• Prompt
Determine how many lines of the material hold the word "screenshot", and answer with the number only.

• Data supplied
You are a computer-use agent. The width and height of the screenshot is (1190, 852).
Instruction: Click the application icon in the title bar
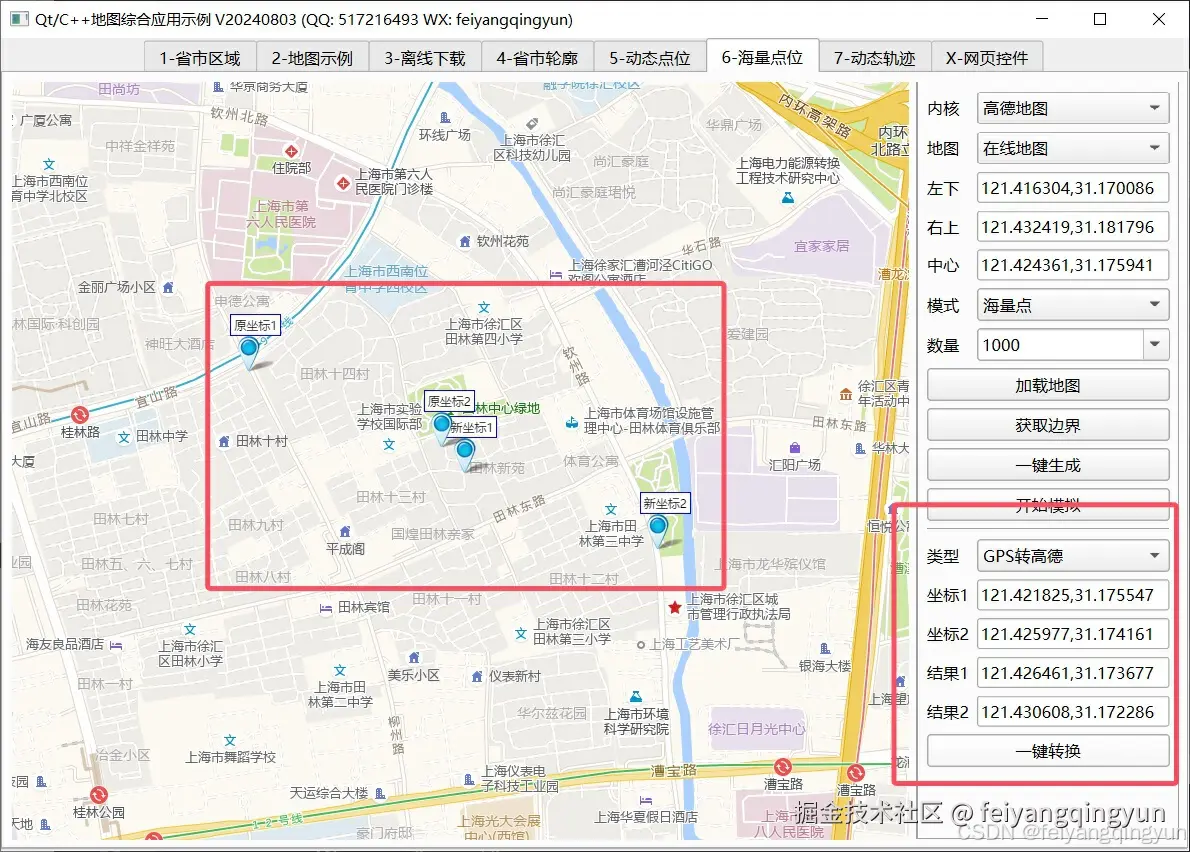tap(17, 19)
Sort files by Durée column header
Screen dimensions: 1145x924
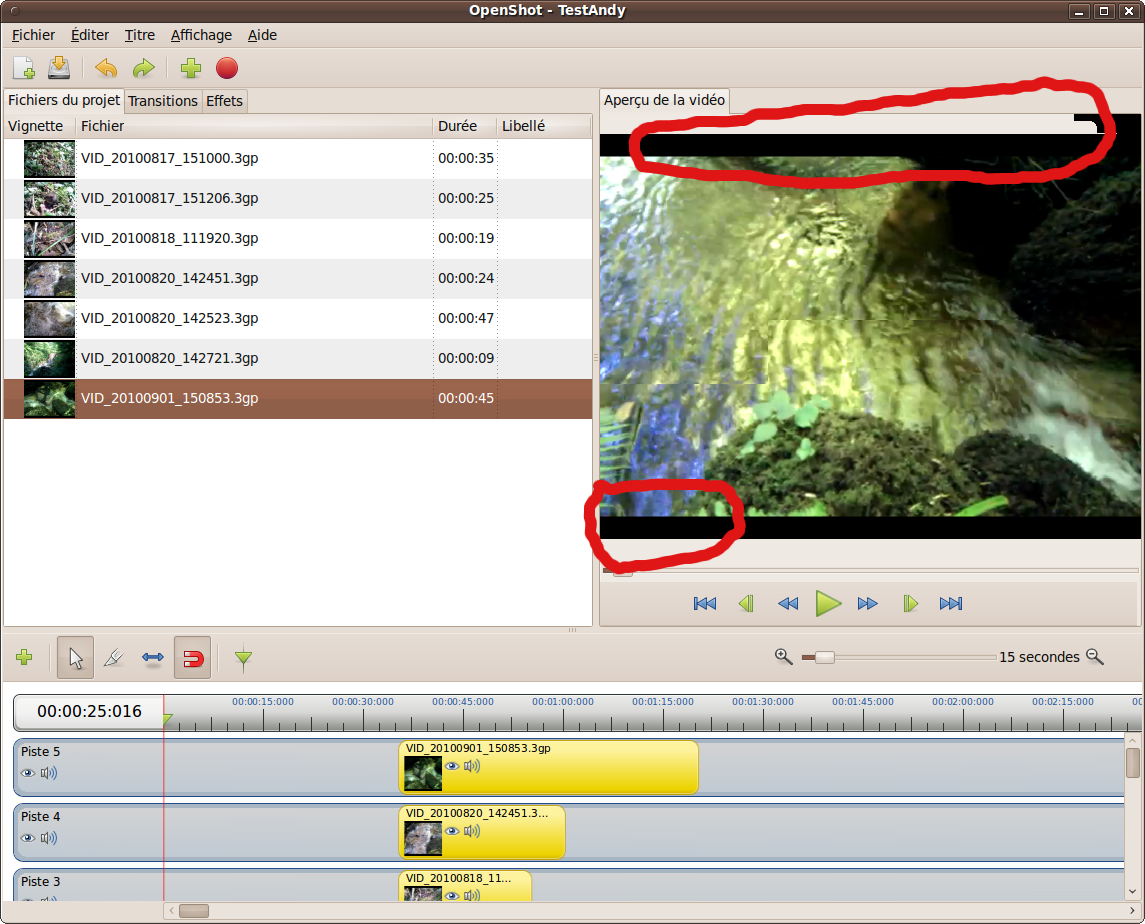[457, 126]
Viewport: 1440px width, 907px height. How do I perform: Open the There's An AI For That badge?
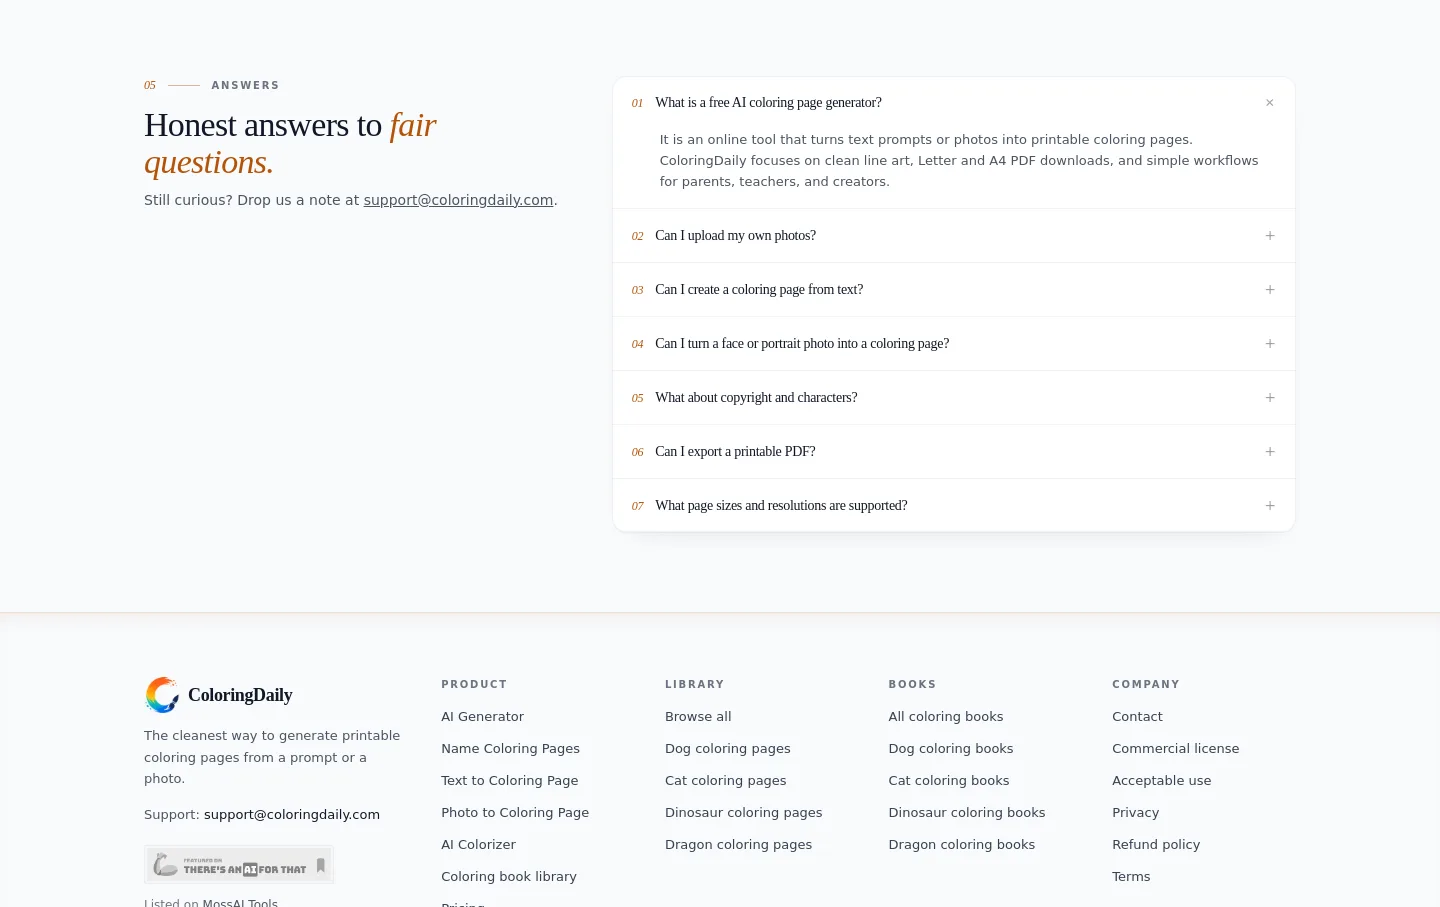[239, 865]
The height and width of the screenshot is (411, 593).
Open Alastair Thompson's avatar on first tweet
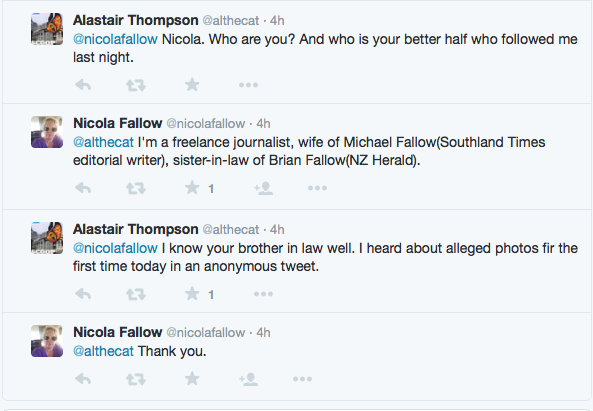[47, 29]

• Written reply
2